Place de l'échocardiographie avant un geste conservateur pour valvulopathie mitrale.

  • L'échographie est un examen clé dans le diagnostic et le suivi des patients ayant une valvulopathie mitrale. Les progrès récents de l'imagerie par voie transthoracique permettent une évaluation précise de l'ensemble de l'appareil mitral chez la majorité des patients, ce qui permet de limiter le recours à la voie oesophagienne en particulier pour l'insuffisance mitrale. Par contre, l'ETO reste systématique en cas de sténose lorsque l'on envisage une commissurotomie percutanée pour la recherche d'une thrombose intra-cavitaire.

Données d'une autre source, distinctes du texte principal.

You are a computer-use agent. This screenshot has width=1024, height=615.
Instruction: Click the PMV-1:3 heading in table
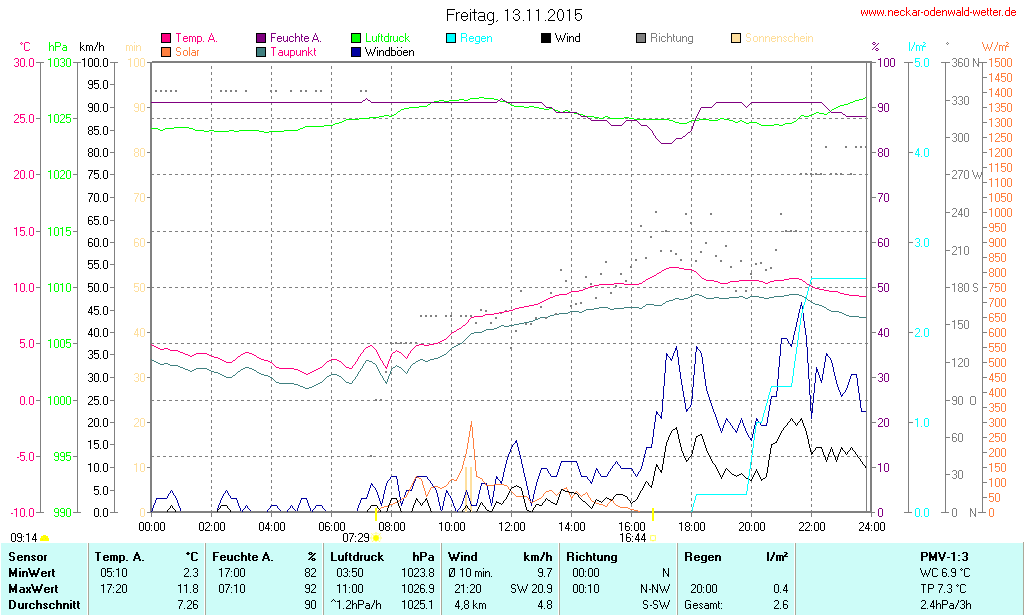pos(943,556)
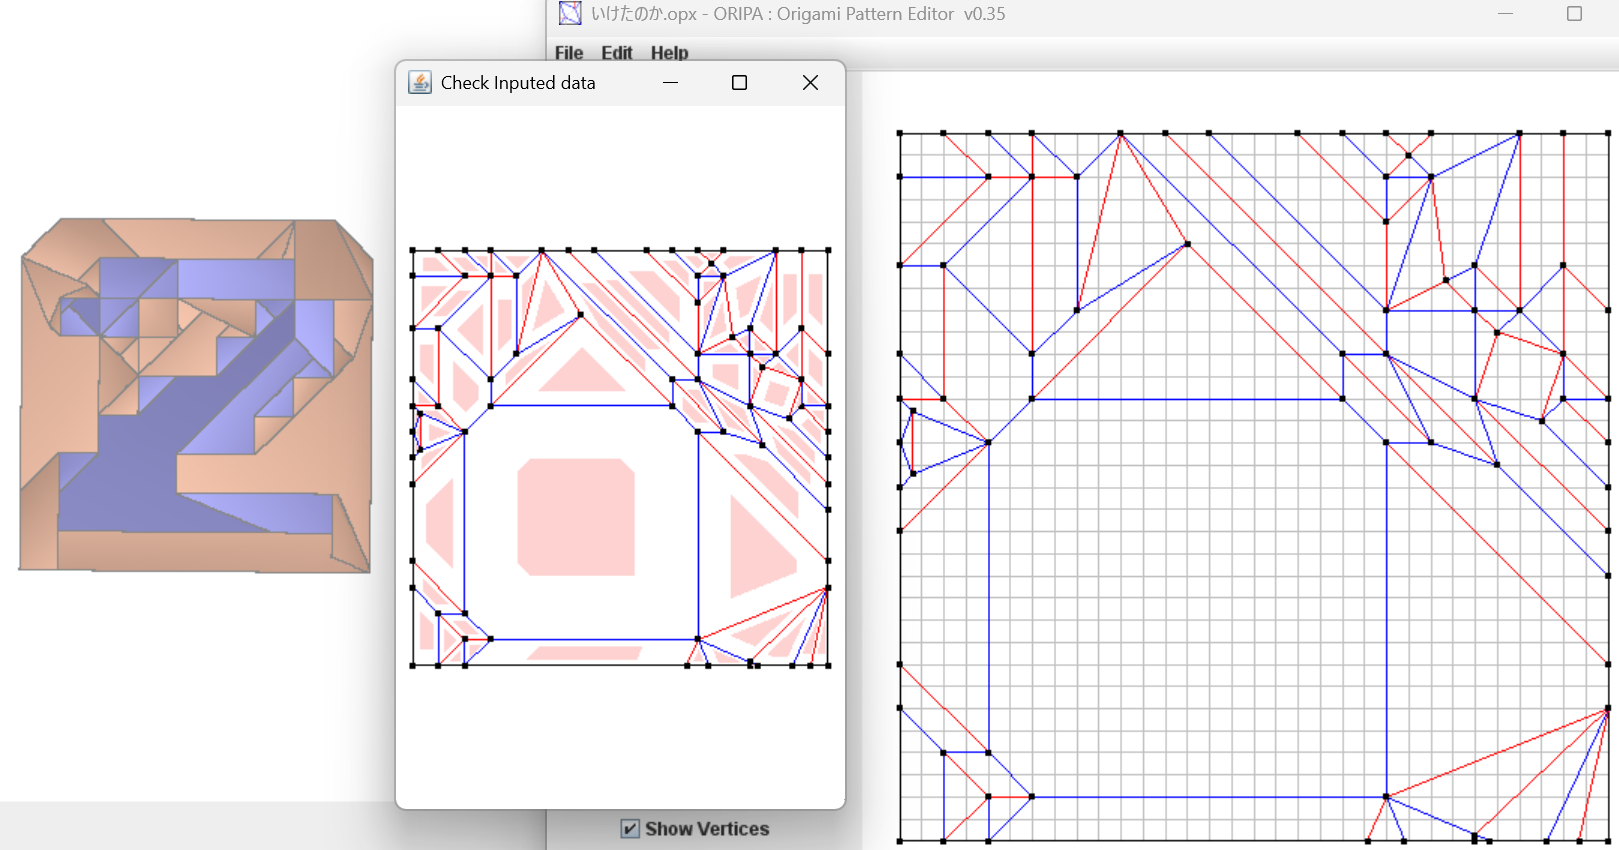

L'analyse échographique a comme objectifs de préciser le mécanisme anatomique de la fuite ou de la sténose, d'apporter des arguments étiologiques, de quantifier la dysfonction valvulaire et enfin d'apprécier son retentissement (taille de l'oreillette gauche, fonction ventriculaire gauche, pressions pulmonaires). Ces éléments, ainsi que l'évaluation de la symptomatologie, conditionnent les indications thérapeutiques. La faisabilité d'un geste conservateur dont on connaît l'intérêt par rapport au remplacement valvulaire, dépend directement des lésions anatomiques et influence les indications thérapeutiques, notamment chez les sujets asymptomatiques pour lesquels des recommandations récentes ont été publiées. L'expérience de l'échographiste dans l'évaluation des valvulopathies mitrales et sa connaissance des techniques conservatrices permettent d'améliorer la discussion thérapeutique avec le patient, le chirurgien et le cathétériseur. La pratique d'une ETO au bloc opératoire avant la chirurgie mitrale conservatrice est pratiquée dans de nombreux centres ainsi que le contrôle en fin de procédure, notamment dans les plasties complexes. L'échographie tridimensionnelle peut être actuellement réalisée en routine par voie transoesophagienne et probablement dans un avenir proche par voie transthoracique grâce à l'arrivée récente du 3D temps réel. L'échographie d'effort semble également promise à un développement Important grâce à la commercialisation de nouvelles tables d'effort et permettra d'affiner les indications thérapeutiques chez les patients paucisymptomatiques ou pour lesquels il existe une discordance entre les données objectives et la symptomatologie fonctionnelle mais les implications thérapeutiques de cet examen restent cependant à préciser.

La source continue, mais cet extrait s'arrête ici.